Hello! I am Katrina, Randy’s niece and David's daughter. I would like to take this opportunity to share with you my experience as a living kidney donor. It is believed that the kidney disease so prevalent in our family, that the genes which created this genealogical condition will likely not be commuted to my generation of the family.
I donated one of my kidneys 15 and a half years ago at the age of 19, to my aunt Mary. For me, the decision to donate was an easy one to make, but I know that for others, the thought can be very intimidating. The concern I heard the most from my loved ones was that I did not know how painful surgeries were and how long it would take for me to recover. The truth is, that a transplant is much easier on the donor than on the recipient. Donor surgeries are done laparoscopically, so I had four very small puncture-like incisions and one two-inch incision where they removed the kidney. I was a bit sore, mostly what felt like sore back muscles and some tenderness around the incisions, but within a few weeks, I was back to my normal self. I live a very normal life. I am encouraged to drink water, and because of the familial risk of kidney disease, my blood chemistry is checked regularly. Outside of that, there are no special care instructions for a person after donation. I have had no complications and no side effects.

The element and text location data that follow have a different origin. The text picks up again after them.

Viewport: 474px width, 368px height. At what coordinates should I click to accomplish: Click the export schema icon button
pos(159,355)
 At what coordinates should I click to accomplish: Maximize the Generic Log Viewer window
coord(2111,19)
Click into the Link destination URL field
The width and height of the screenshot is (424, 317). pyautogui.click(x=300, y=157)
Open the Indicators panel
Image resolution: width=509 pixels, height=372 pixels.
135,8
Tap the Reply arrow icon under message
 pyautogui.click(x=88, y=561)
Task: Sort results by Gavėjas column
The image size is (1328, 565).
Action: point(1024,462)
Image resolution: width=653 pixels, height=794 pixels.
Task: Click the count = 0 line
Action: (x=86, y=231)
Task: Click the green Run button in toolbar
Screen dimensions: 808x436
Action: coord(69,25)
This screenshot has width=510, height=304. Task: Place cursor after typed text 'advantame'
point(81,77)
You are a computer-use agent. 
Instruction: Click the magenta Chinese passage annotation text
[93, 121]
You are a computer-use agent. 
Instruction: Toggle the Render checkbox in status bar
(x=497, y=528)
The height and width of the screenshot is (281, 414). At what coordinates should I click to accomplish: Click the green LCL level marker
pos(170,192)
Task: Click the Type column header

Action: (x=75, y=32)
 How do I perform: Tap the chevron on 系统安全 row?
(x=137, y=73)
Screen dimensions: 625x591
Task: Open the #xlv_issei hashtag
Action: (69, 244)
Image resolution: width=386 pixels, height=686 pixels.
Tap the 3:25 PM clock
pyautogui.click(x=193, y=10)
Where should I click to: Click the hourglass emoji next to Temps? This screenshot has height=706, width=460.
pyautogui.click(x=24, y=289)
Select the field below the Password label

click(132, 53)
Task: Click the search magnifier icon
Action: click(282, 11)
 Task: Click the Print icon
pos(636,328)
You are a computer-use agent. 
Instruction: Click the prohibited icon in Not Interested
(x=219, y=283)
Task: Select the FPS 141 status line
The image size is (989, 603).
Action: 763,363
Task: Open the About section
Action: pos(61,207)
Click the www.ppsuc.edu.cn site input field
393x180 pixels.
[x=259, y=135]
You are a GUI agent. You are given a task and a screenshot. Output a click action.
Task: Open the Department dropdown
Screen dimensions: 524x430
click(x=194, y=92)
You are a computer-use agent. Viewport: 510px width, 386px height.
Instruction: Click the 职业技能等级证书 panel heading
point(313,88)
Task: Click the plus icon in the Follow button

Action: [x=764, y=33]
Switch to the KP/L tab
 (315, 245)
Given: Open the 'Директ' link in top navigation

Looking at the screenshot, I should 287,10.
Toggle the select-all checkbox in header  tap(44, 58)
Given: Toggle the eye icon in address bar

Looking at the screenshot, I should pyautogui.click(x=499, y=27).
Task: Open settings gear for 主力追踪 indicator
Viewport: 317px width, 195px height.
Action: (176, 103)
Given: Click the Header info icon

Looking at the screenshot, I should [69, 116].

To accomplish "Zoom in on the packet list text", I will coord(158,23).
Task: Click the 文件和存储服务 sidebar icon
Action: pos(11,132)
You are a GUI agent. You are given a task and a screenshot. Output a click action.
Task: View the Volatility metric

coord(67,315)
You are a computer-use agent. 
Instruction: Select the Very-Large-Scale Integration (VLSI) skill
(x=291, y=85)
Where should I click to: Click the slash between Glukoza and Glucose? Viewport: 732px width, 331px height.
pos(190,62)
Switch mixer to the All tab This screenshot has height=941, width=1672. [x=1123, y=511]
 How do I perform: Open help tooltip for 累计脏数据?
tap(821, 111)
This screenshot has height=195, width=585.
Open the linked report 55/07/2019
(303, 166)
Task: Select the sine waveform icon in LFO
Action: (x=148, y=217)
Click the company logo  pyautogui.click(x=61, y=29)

The act of donating my kidney has given my life incredible meaning and purpose. There is nothing more empowering, more meaningful, than knowing that you took a part in saving a life; in extending a life. There has not been a single second in these past 15 years that I have regretted my choice. A couple of weeks of recovery gave someone I loved 12 years of life. I would do it again if I could but all I can do is encourage others to donate by sharing my own story. Please consider donation, if not as a live donor then definitely as a deceased donor. Thank you so much for reading, and considering being a Donor! -Katrina C.